#### WHAT IS NEEDED
For the word "chart", find each line in the entries where it occurs and copy that line.

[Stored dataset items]

######

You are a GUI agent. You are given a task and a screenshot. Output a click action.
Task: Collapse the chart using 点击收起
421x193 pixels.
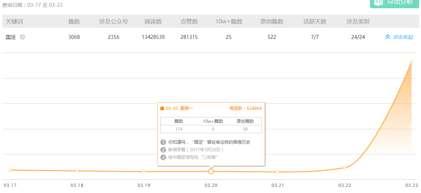399,37
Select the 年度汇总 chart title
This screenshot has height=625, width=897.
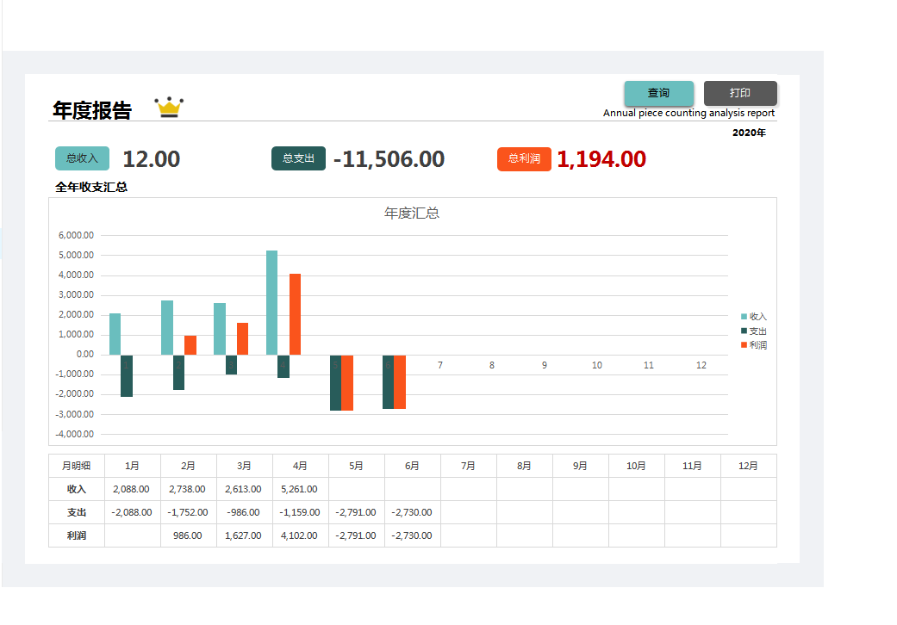(412, 213)
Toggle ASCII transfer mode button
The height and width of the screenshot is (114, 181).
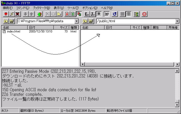point(67,14)
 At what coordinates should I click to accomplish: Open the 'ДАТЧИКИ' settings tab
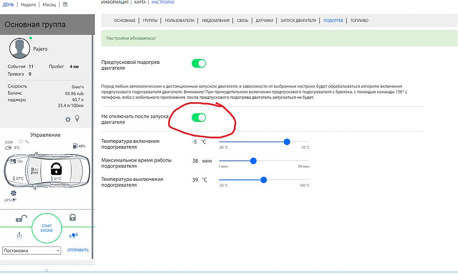coord(264,21)
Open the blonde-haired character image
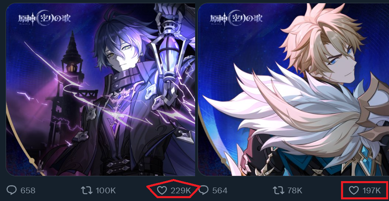This screenshot has height=201, width=389. pos(293,89)
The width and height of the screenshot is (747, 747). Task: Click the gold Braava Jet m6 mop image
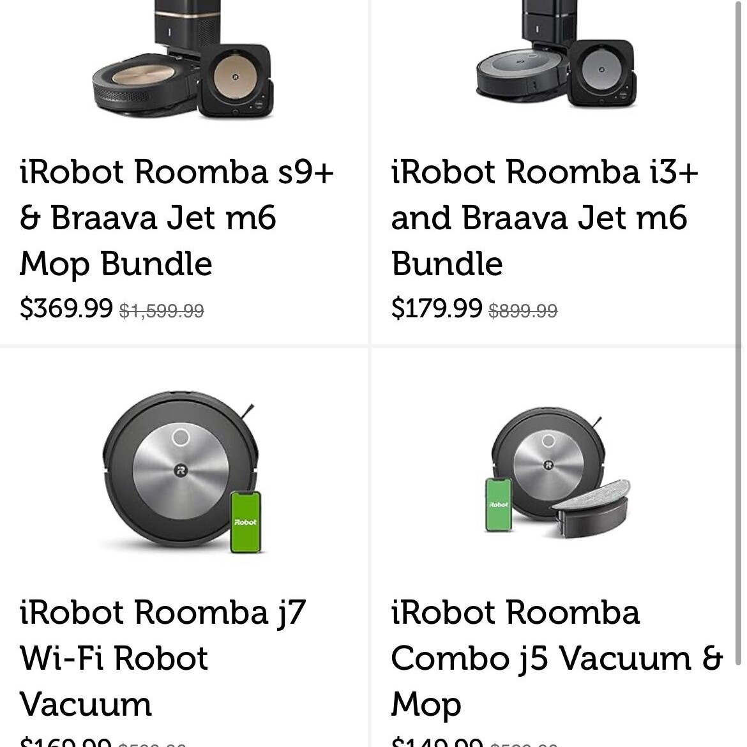coord(234,80)
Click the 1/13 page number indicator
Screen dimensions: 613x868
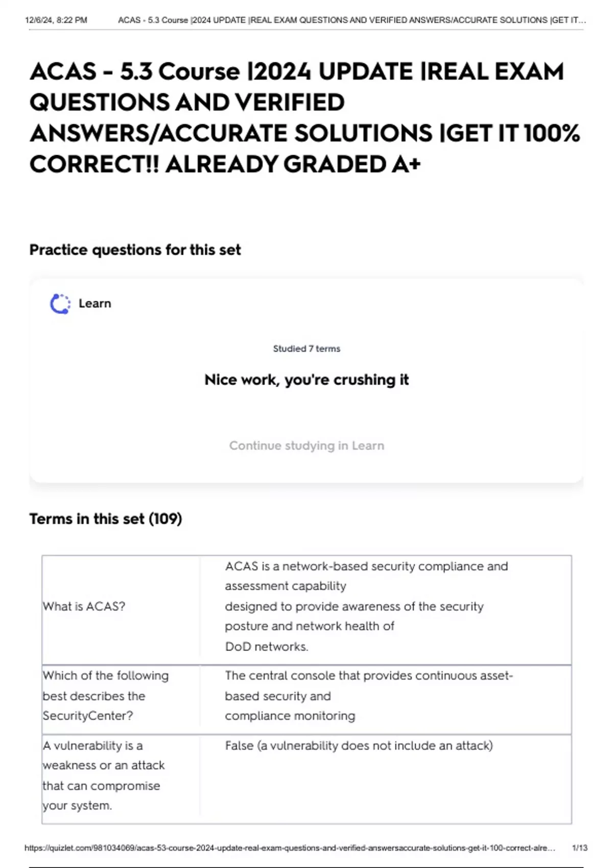pyautogui.click(x=580, y=848)
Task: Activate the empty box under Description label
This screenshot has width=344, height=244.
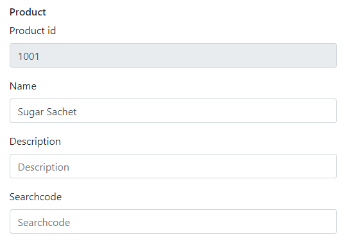Action: (173, 166)
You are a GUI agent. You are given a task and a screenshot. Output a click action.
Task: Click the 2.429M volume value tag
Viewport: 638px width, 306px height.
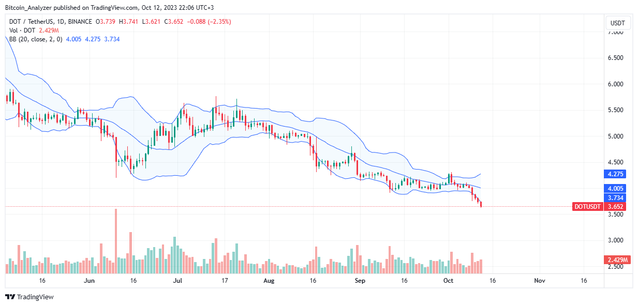(618, 259)
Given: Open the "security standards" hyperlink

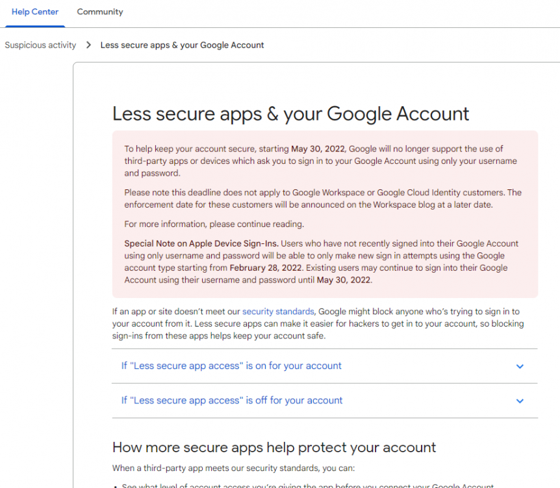Looking at the screenshot, I should (278, 312).
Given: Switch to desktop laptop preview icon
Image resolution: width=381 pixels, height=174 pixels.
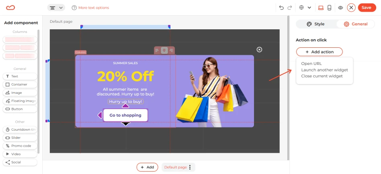Looking at the screenshot, I should coord(321,8).
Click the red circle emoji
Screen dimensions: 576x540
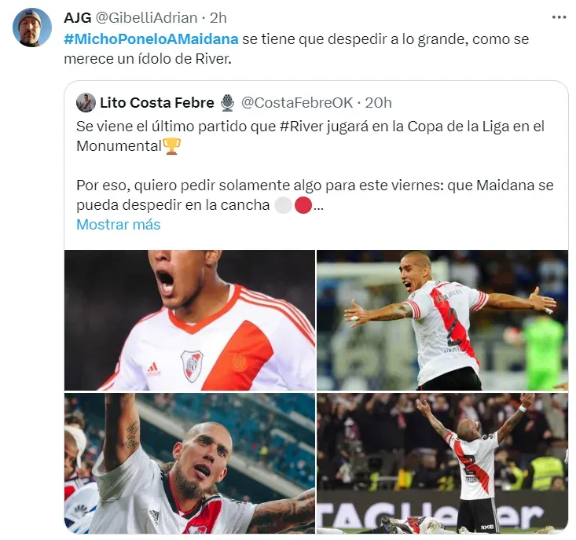[x=303, y=205]
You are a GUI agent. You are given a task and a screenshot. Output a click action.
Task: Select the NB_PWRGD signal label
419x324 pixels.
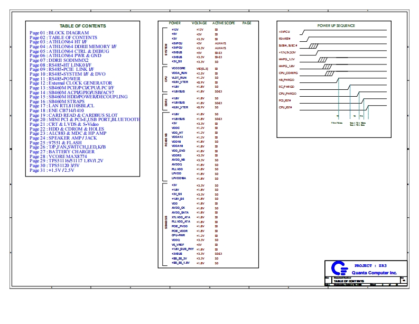click(x=287, y=79)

######

#### RESPONSE FOR THIS EXERCISE
Task: Collapse the chart using 点击收起
Select the 年度汇总 chart title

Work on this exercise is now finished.